Subject: Re: why I/O is so slow?
From: rpw3@rpw3.org (Rob Warnock)
Date: Sun, 27 Jul 2003 04:58:39 -0500
Newsgroups: comp.lang.lisp
Message-ID: <Ne2cnZis4KvSP76iXTWc-g@speakeasy.net>
John Proctor <jcproctor@mindspring.com> wrote:
+---------------
| Edi Weitz <edi@agharta.de> wrote in message
| 
| > The whole point of my article was that all this doesn't matter
| > as long as you are sending 12 MB of data to a web browser.
| 
| That is not true at all.  For a web based enterprise app a user can
| move 12 MB in a few hours easily.  Now imagine 200 concurrent users
| doing that on that webserver...
+---------------

Sheesh! You're consistently missing Edi's rather obvious point!!
As long as your web based enterprise app can saturate your Internet
connection using *anything* less than 100% of the CPU, it doesn't
*matter* how many users you pile on it -- they're all going to
bottleneck on the outgoing network pipe, leaving some of the CPU
idle anyway!!

"Good enough" means being able to fill whatever speed pipe you can
afford, and once you can do that, well, then it's good enough.

It only takes a modest amount of tuning to saturate, say, a 10 Mb/s pipe.

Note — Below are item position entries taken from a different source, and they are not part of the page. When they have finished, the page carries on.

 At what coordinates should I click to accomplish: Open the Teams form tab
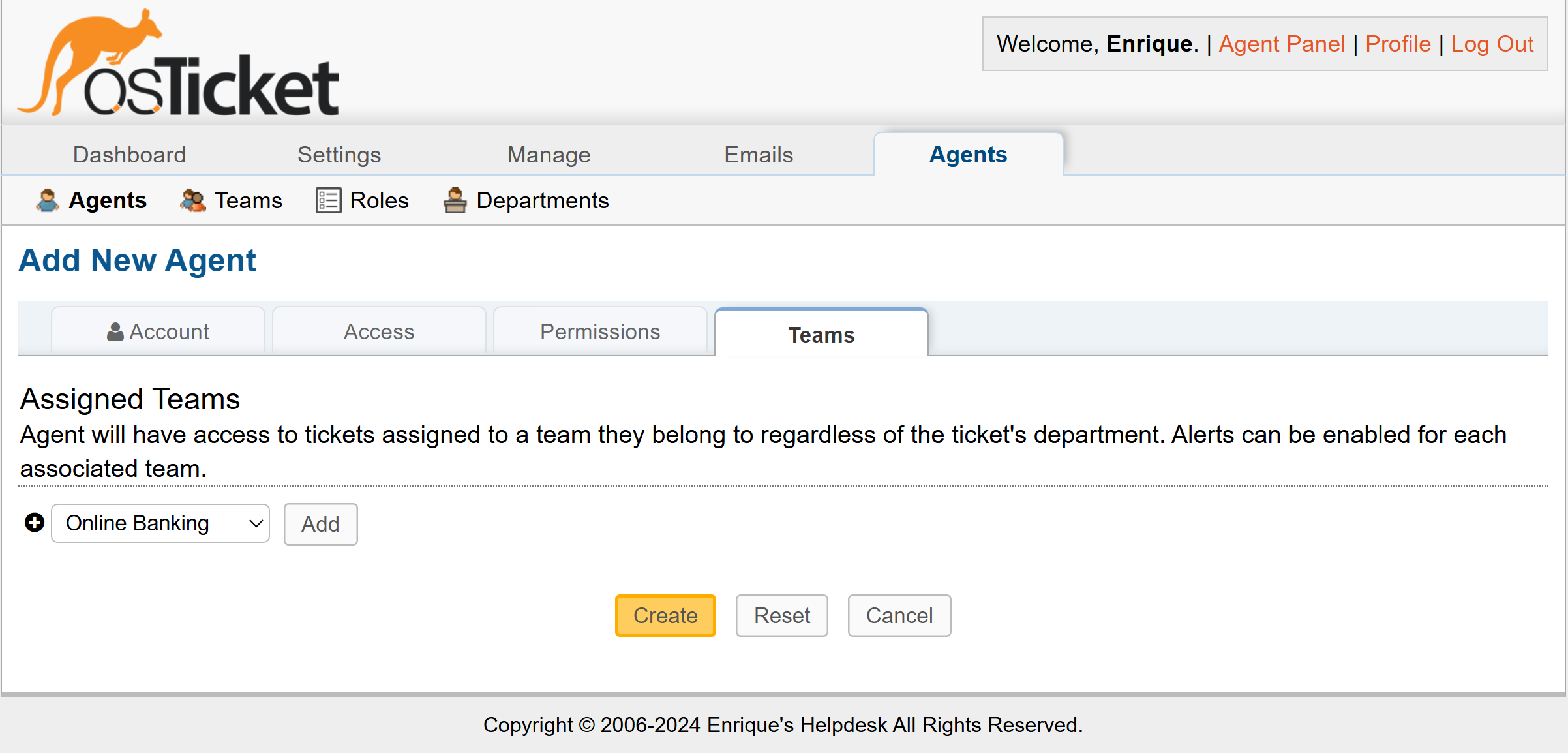pos(821,334)
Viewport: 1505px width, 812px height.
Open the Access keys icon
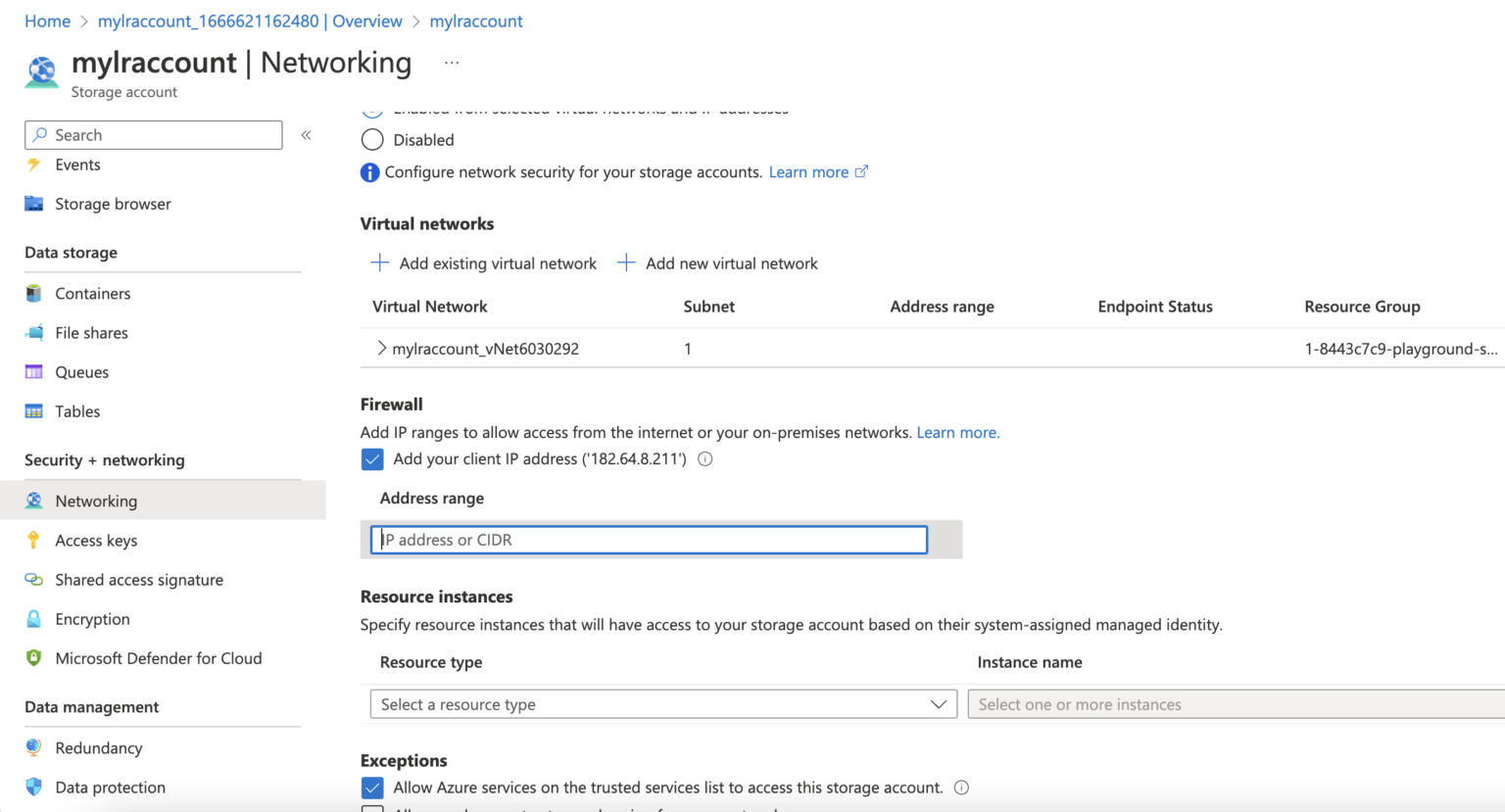(x=33, y=540)
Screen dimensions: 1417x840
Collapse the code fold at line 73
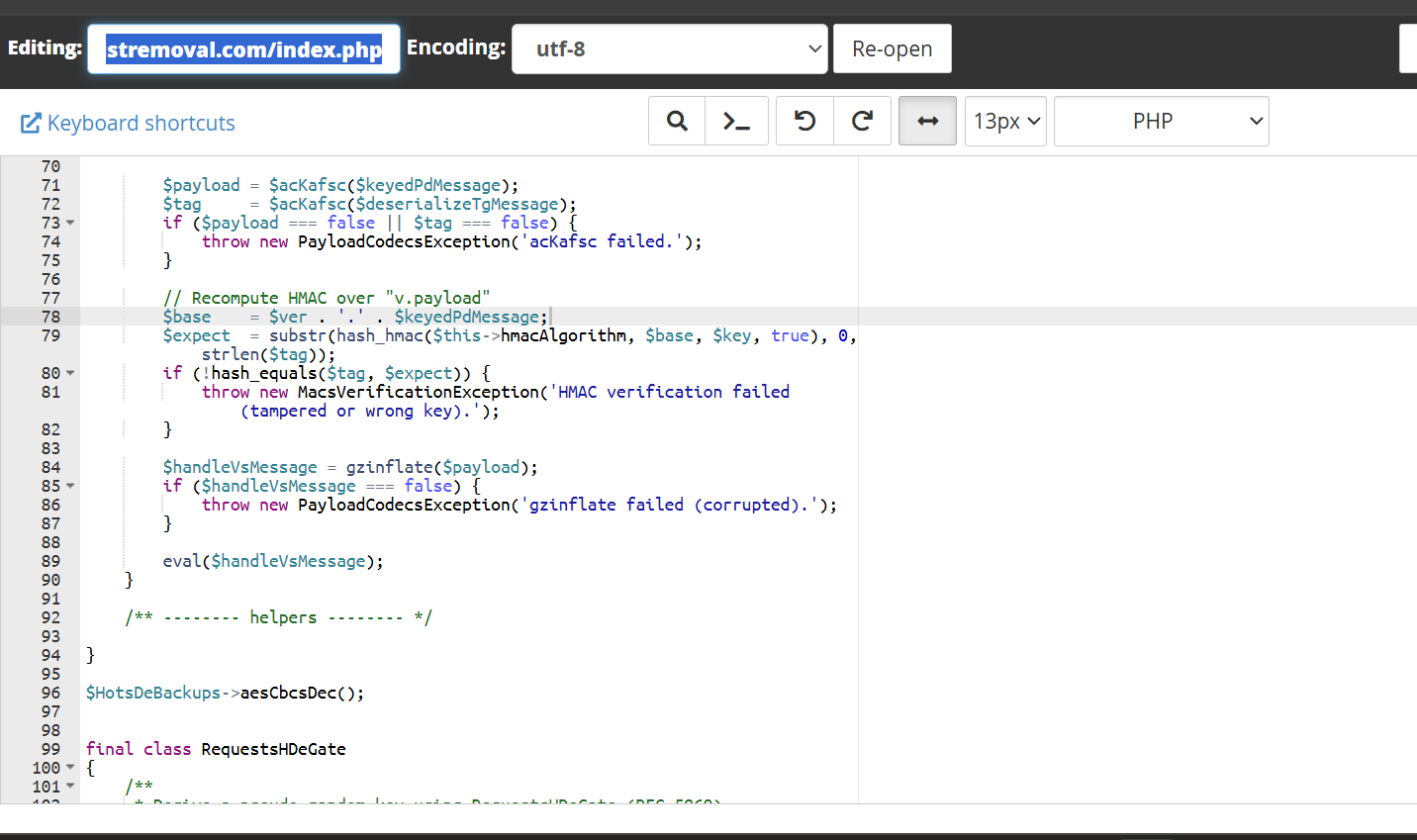[x=70, y=224]

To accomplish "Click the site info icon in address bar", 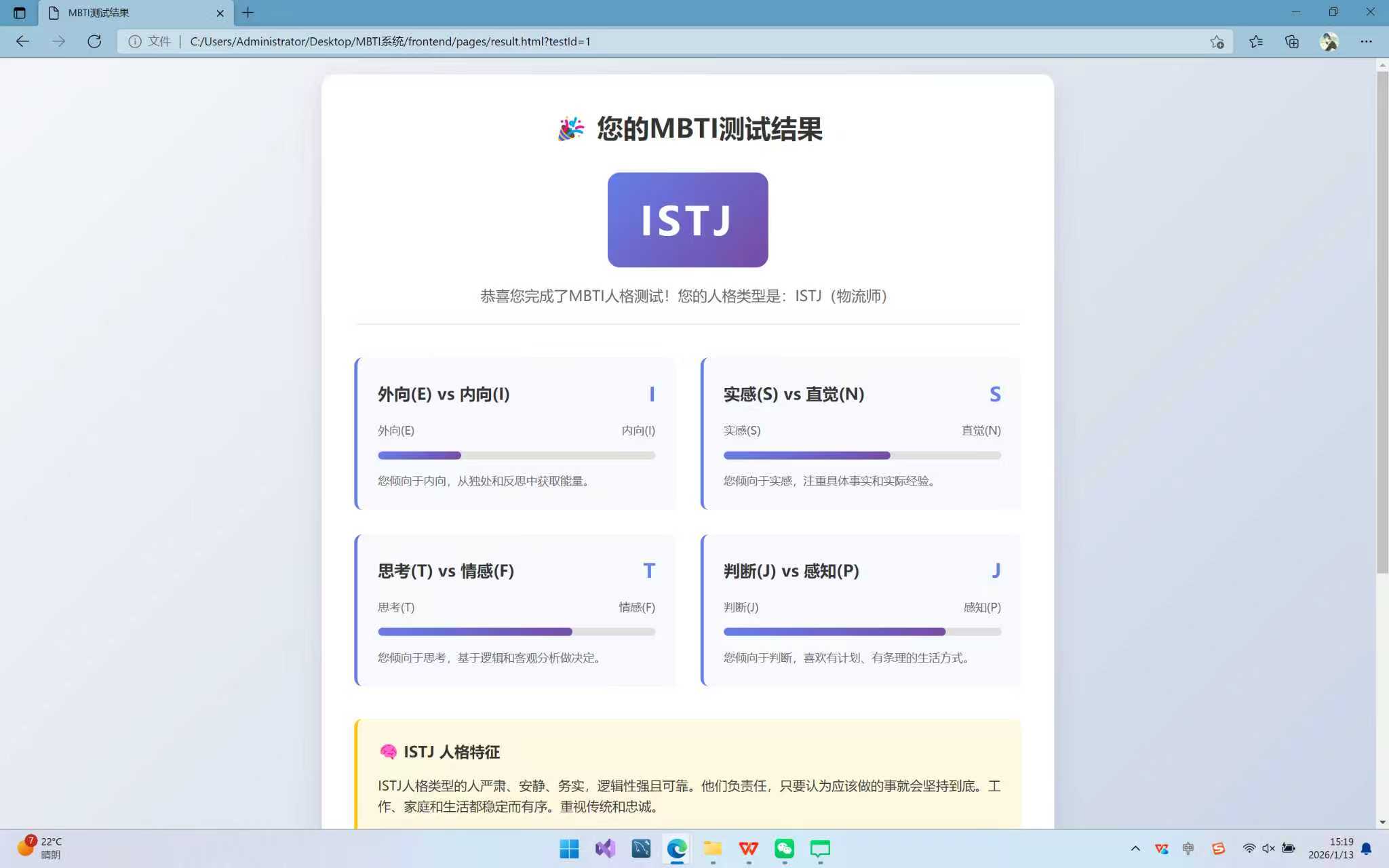I will [135, 41].
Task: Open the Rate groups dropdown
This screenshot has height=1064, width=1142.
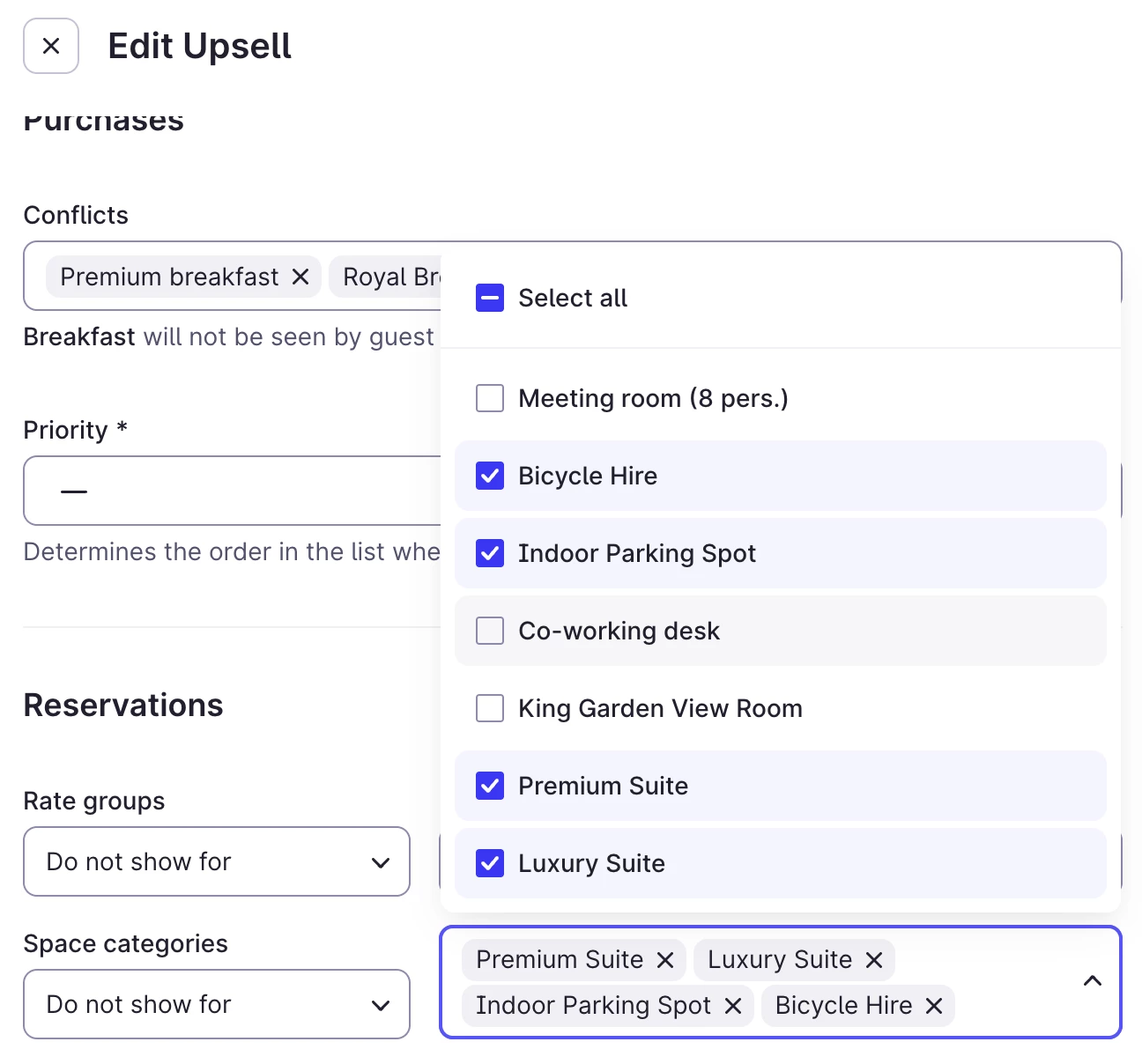Action: point(217,861)
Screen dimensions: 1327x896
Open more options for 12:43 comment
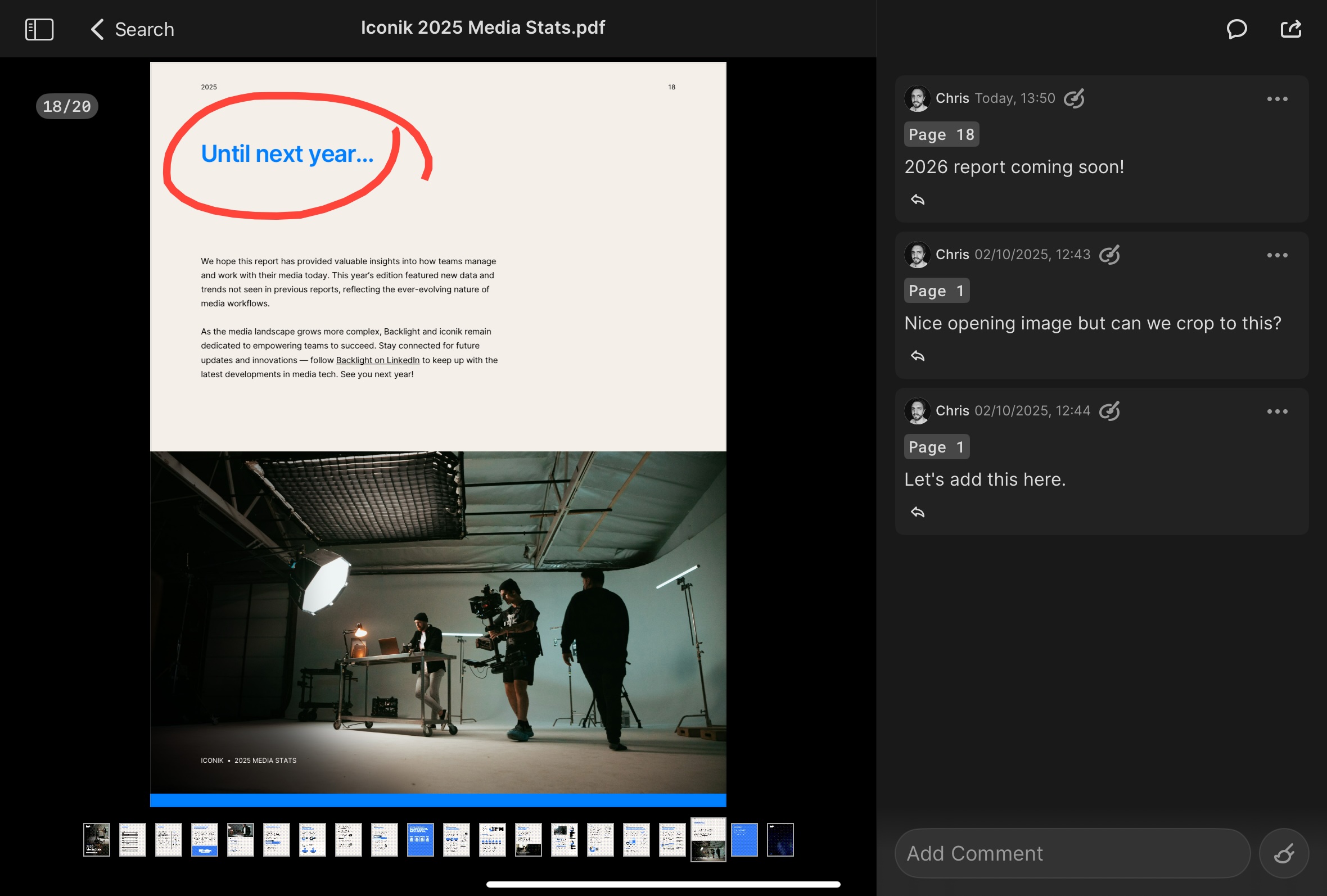tap(1277, 255)
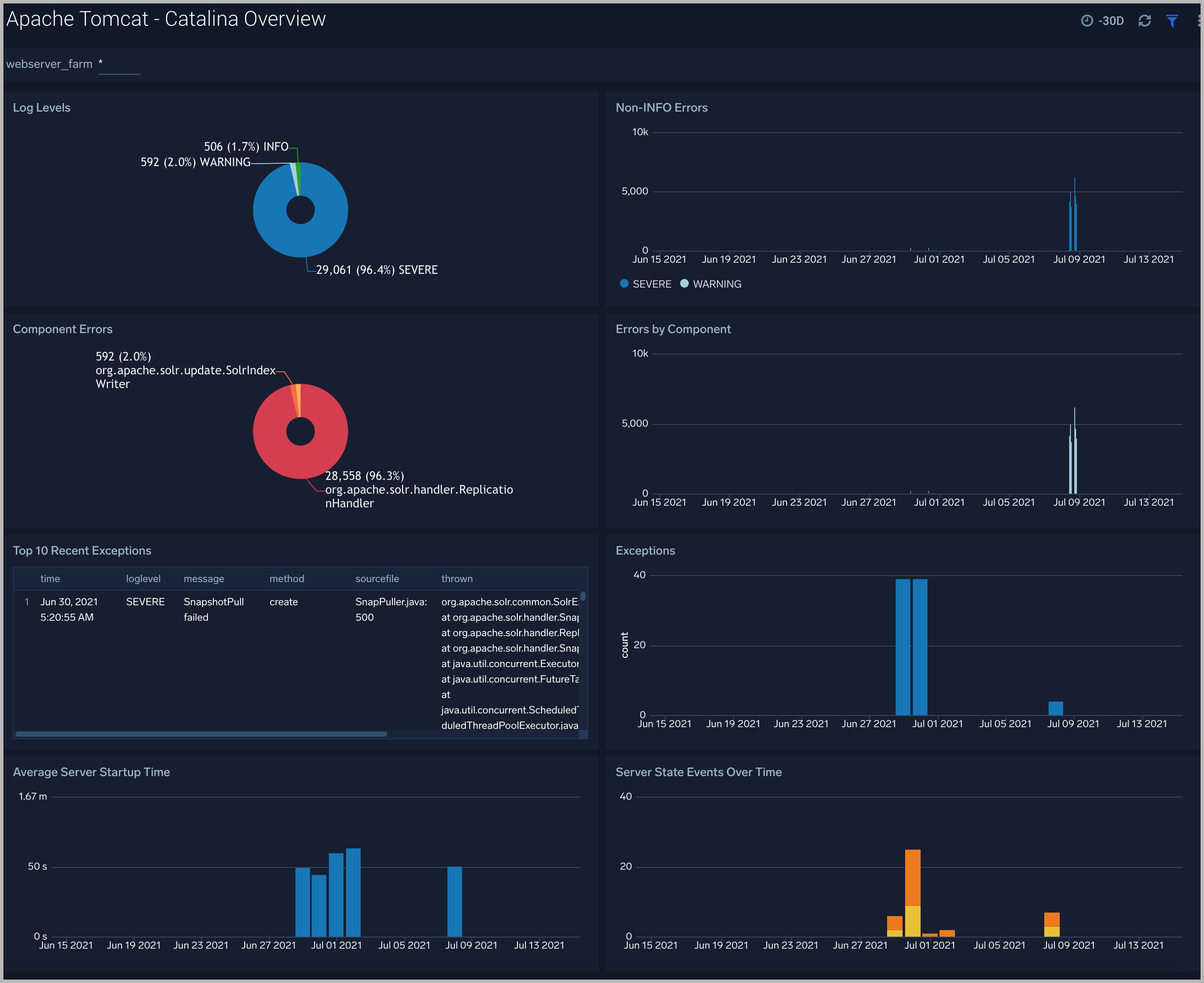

Running Edi's last version on my Athlon 1600+ (1.4GHz), it wrote a
13.6 MB file in 1.27 seconds of real time (1.19 sec. CPU time).
That's over 10 MB/s -- over 85 Mb/s! -- with is a lot more Internet
bandwidth than I'll ever see.


-Rob

p.s. My current web server chugs along very happily with only
768 kb/s (SDSL), which is why (for example) I don't really worry
about the performance differences between HTOUT & CL-WHO [see
the recent "html generation API" thread].